With franchisors deeply concerned about joint liability for franchisee employees, more states are passing laws trying to prevent that from happening. Here are some states and measures that have passed:
Texas enacted Senate Bill 652, providing that: "[A] franchisor is not considered to be an employer of: (1) a franchisee; or (2) a franchisee's employees."
Michigan passed House Bills 5070 - 5073, stating: "[A]s between a franchisee and franchisor, the franchisee is considered the sole employer of workers for whom the franchisee provides a benefit plan or pays wages."

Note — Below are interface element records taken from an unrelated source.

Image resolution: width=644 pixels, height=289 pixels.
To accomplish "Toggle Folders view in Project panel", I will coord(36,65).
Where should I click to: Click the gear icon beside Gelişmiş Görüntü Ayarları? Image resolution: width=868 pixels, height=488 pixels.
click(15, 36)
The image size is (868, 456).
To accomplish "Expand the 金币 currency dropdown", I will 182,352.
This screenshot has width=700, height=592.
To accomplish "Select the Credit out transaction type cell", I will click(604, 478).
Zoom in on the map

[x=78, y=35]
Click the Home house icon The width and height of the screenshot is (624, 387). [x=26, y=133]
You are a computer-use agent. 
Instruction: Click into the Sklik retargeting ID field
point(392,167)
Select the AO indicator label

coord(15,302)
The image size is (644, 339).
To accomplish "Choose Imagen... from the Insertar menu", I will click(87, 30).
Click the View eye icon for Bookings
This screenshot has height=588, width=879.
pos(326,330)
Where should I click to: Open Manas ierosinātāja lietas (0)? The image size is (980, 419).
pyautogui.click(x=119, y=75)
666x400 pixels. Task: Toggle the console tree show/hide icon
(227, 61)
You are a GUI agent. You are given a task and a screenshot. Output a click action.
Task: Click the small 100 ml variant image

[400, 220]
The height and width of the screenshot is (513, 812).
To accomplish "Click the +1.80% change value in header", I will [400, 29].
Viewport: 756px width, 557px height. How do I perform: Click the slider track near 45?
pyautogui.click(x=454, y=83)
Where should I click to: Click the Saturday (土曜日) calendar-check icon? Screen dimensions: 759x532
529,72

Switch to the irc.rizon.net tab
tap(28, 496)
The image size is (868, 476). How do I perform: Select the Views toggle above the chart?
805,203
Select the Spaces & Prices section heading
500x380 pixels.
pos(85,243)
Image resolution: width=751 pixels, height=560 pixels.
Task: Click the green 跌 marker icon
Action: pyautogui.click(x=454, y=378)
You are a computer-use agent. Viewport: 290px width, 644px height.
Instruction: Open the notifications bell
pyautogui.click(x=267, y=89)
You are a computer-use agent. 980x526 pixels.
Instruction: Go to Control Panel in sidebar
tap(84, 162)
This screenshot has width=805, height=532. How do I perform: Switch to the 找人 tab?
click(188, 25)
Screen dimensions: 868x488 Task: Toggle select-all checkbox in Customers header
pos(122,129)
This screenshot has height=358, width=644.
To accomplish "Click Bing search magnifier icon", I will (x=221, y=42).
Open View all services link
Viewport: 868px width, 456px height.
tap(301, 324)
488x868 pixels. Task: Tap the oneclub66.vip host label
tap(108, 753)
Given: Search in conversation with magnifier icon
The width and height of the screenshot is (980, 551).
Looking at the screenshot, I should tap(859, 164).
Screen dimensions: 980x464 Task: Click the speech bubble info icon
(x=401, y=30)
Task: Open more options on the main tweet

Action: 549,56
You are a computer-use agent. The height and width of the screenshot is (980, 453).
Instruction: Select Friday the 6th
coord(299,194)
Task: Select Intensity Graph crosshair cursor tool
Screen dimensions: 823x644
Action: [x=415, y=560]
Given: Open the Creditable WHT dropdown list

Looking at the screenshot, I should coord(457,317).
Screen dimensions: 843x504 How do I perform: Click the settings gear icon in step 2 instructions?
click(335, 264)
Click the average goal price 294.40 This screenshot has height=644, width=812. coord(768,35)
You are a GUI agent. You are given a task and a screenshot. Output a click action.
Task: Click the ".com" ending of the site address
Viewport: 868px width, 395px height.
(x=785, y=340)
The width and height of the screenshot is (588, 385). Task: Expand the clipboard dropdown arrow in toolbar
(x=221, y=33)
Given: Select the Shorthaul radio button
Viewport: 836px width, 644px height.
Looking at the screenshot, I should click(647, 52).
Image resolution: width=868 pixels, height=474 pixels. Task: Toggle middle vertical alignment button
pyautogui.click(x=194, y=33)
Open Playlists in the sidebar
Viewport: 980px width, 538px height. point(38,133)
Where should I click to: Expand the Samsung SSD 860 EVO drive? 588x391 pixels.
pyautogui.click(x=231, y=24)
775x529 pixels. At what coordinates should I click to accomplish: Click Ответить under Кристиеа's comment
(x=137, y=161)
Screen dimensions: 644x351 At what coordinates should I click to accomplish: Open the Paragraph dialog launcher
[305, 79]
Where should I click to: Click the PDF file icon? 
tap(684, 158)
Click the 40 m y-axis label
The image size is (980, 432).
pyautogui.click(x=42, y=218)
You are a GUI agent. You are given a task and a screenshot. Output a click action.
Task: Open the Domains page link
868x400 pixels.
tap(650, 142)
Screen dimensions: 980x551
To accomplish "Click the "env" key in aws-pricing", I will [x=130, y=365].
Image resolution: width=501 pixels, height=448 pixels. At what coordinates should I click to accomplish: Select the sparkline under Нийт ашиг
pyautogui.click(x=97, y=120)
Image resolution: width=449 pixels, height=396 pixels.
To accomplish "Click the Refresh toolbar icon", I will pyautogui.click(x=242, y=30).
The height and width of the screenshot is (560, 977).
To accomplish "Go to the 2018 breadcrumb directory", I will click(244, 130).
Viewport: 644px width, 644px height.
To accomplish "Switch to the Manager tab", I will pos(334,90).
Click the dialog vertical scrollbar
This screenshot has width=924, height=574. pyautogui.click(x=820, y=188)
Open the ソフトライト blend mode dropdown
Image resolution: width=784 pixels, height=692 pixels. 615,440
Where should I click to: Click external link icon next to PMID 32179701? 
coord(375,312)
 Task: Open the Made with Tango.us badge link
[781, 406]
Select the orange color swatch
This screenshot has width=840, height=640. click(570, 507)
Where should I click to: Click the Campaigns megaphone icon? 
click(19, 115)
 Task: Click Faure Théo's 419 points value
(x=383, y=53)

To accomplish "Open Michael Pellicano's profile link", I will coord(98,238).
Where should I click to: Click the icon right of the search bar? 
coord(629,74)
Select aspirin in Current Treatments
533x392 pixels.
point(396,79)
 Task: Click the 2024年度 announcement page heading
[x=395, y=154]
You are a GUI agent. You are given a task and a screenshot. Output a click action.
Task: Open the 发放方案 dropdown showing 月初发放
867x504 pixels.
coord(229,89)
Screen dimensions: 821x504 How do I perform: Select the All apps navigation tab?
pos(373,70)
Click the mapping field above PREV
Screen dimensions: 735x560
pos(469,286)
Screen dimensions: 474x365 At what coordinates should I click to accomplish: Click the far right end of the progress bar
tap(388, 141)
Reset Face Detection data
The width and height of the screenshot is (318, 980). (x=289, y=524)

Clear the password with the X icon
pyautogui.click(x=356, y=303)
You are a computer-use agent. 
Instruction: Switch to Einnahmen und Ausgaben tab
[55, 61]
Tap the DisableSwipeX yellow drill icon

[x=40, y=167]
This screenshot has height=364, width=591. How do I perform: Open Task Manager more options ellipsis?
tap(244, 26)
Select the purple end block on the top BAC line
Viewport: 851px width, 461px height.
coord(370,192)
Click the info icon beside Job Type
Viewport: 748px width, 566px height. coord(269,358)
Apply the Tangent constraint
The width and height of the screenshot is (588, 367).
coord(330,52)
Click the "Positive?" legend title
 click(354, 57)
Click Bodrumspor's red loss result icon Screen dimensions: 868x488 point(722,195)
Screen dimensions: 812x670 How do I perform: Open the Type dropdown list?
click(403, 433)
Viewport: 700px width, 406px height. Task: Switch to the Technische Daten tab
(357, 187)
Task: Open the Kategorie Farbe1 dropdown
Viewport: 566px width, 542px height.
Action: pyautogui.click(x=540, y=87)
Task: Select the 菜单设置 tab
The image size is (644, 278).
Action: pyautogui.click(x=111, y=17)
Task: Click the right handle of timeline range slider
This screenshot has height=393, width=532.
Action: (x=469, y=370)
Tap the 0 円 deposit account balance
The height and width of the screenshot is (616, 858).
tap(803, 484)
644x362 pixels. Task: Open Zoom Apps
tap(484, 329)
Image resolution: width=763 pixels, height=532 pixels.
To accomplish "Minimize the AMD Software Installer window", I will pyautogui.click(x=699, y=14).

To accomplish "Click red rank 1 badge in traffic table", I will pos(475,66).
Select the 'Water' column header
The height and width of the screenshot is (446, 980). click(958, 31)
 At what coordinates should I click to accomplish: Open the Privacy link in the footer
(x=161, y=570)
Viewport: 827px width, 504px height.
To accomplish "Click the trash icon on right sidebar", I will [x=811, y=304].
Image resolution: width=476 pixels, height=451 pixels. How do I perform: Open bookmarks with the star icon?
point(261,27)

Utah passed House Bill 116, stating, "[A] franchisor is not considered to be an employer of: (i) a franchisee; or (ii) a franchisee's employee."
Wisconsin enacted Act 203 stating: "[A] franchisor ... is not considered to be an employer of a franchisee ... or of an employee of a franchisee."
Indiana approved House Bill 1218, which provides: "a franchisor ... is not considered to be an employer or co-employer of: (1) a franchisee ... or (2) an employee of a franchisee."
Georgia enacted Senate Bill 277, providing: "[N]either a franchisee nor a franchisee's employee shall be deemed to be an employee of the franchisor for any purpose."
The Virginia legislature attempted to pass House Bill 18, stating that "[N]either a franchisee nor a franchisee's employee shall be deemed to be an employee of the franchisee's franchisor." But, the governor vetoed the bill.
These state laws will not protect franchisors from all claims. For example, various claims based on federal law may not be affected. But passage shows which states are friendlier to franchises and want to retain and grow their franchise industries.